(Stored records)
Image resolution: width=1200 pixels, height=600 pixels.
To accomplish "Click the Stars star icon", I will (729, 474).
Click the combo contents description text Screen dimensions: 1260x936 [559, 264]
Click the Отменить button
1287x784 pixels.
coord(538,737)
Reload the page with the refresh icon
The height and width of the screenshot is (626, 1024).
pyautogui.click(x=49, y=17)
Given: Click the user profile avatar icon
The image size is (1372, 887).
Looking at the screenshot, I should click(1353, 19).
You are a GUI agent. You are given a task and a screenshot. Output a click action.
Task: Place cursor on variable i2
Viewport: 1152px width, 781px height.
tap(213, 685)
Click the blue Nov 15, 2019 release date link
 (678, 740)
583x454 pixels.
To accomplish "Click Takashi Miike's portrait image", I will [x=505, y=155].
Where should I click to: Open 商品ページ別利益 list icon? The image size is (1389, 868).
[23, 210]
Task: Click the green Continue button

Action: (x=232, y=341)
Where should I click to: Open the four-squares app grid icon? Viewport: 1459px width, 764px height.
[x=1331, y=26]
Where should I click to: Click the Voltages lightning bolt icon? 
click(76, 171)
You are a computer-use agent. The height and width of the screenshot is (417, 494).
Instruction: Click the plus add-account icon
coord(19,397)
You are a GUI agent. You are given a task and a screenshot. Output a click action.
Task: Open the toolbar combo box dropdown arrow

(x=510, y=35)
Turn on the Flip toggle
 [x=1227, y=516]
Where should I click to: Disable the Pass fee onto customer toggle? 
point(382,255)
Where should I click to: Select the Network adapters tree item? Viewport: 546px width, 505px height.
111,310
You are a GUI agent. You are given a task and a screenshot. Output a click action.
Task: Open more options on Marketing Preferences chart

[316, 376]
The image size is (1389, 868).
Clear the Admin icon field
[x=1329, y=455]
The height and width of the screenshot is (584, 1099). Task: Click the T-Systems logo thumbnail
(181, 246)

● Directions
The response should consist of all the entries, copied without any alteration.

● Written answer
Image resolution: width=1200 pixels, height=600 pixels.
To accomplish "Click the Stars star icon", I will (729, 474).
Click the combo contents description text Screen dimensions: 1260x936 [559, 264]
Click the Отменить button
1287x784 pixels.
coord(538,737)
Reload the page with the refresh icon
The height and width of the screenshot is (626, 1024).
pyautogui.click(x=49, y=17)
Given: Click the user profile avatar icon
The image size is (1372, 887).
Looking at the screenshot, I should click(1353, 19).
You are a GUI agent. You are given a task and a screenshot. Output a click action.
Task: Place cursor on variable i2
Viewport: 1152px width, 781px height.
tap(213, 685)
Click the blue Nov 15, 2019 release date link
 (678, 740)
583x454 pixels.
To accomplish "Click Takashi Miike's portrait image", I will [x=505, y=155].
Where should I click to: Open 商品ページ別利益 list icon? The image size is (1389, 868).
[23, 210]
Task: Click the green Continue button

Action: (x=232, y=341)
Where should I click to: Open the four-squares app grid icon? Viewport: 1459px width, 764px height.
[x=1331, y=26]
Where should I click to: Click the Voltages lightning bolt icon? 
click(76, 171)
You are a computer-use agent. The height and width of the screenshot is (417, 494).
Instruction: Click the plus add-account icon
coord(19,397)
You are a GUI agent. You are given a task and a screenshot. Output a click action.
Task: Open the toolbar combo box dropdown arrow

(x=510, y=35)
Turn on the Flip toggle
 [x=1227, y=516]
Where should I click to: Disable the Pass fee onto customer toggle? 
point(382,255)
Where should I click to: Select the Network adapters tree item? Viewport: 546px width, 505px height.
111,310
You are a GUI agent. You are given a task and a screenshot. Output a click action.
Task: Open more options on Marketing Preferences chart

[316, 376]
The image size is (1389, 868).
Clear the Admin icon field
[x=1329, y=455]
The height and width of the screenshot is (584, 1099). Task: Click the T-Systems logo thumbnail
(181, 246)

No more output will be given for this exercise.